My Lords, to coincide with last year’s Commonwealth Games, there was also the Commonwealth food futures 2022 summit, to discuss exactly these issues. Can the Minister tell us what other international organisations the Government are working with to ensure that we really improve the nutrition of the very poorest and most needy on this planet?
We think that the nutrition for growth dialogue on an annual basis, holding ourselves to account, is really important. We co-hosted the global food security summit, which was held last week in Lancaster House, with Somalia and the United Arab Emirates. The nutrition for growth proposal is that the next meeting should take place in Paris. We are working very closely with the French on this. My colleague, Andrew Mitchell, has met with them and with the director general, Melinda Bohannon, to try to work out how we can make this next phase really effective. In the short time that I have been in the department, I have seen how transparent we are in the quantities that we give and how we explain it. I hope that noble Lords will look at the White Paper and see how we are working with so many other different parties, particularly civil society, in achieving this.
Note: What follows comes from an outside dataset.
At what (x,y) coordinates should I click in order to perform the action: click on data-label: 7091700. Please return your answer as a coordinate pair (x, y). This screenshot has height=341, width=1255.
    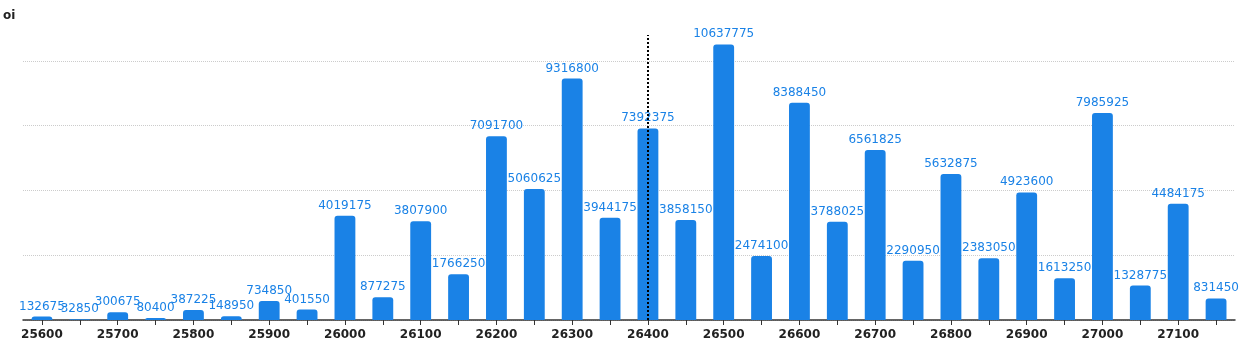
    Looking at the image, I should click on (496, 126).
My Lords, the Minister will be aware of the good work being done by Gavi on vaccination across the world. However, is he aware that Gavi is now aware of the link between vaccination effectiveness and nutrition in children? Undernourished children do not have as beneficial a response to the vaccination as they should. That is why Gavi has now linked the two things in its campaigning. Will the Government support that?
The noble Baroness says much more eloquently what I was trying to say earlier. If you deal with various other health outcomes, you have a much better chance of getting a sustained improvement, for children in particular. I absolutely agree with what she says and I am very happy to work with Gavi on this.
My Lords, following on from the previous question, can the Minister tell the House how the Government do the metrics to ensure that the impacts of the nutrition programmes are as effective as they could be, particularly, for example, in areas of health? Can he give us some indication of how that is done? I have not read the White Paper, admittedly.
The White Paper seeks to set out how we hold ourselves accountable to the amounts of ODA that we give and to which areas. I cannot, particularly in a short moment here—even if I knew it—give the noble Lord the details of the metrics, but I urge him to look at the White Paper and, if he still requires information, I would be very happy to arrange for him to meet officials or to write to him.
My Lords, will the Minister look favourably on the work—and applaud the work—done by non-governmental organisations in the third world in this regard? I had the privilege, with a number of colleagues more than 10 years ago, to travel with Nestlé to see the work it was doing in Africa in regard to the provision of nutrition, water and sanitation. Will he applaud the work that it does, together with Governments, in this regard?
Non-governmental organisations and those who work for them do heroic work in some of the most difficult parts of the world. We recently debated in this House the situation in Sudan and South Sudan. One of the difficulties that we have is getting people on to the ground, getting them visas and getting them safely to places where they can deliver aid. NGOs, faith-based organisations and civil society are absolutely vital for the effective implementation of overseas development aid.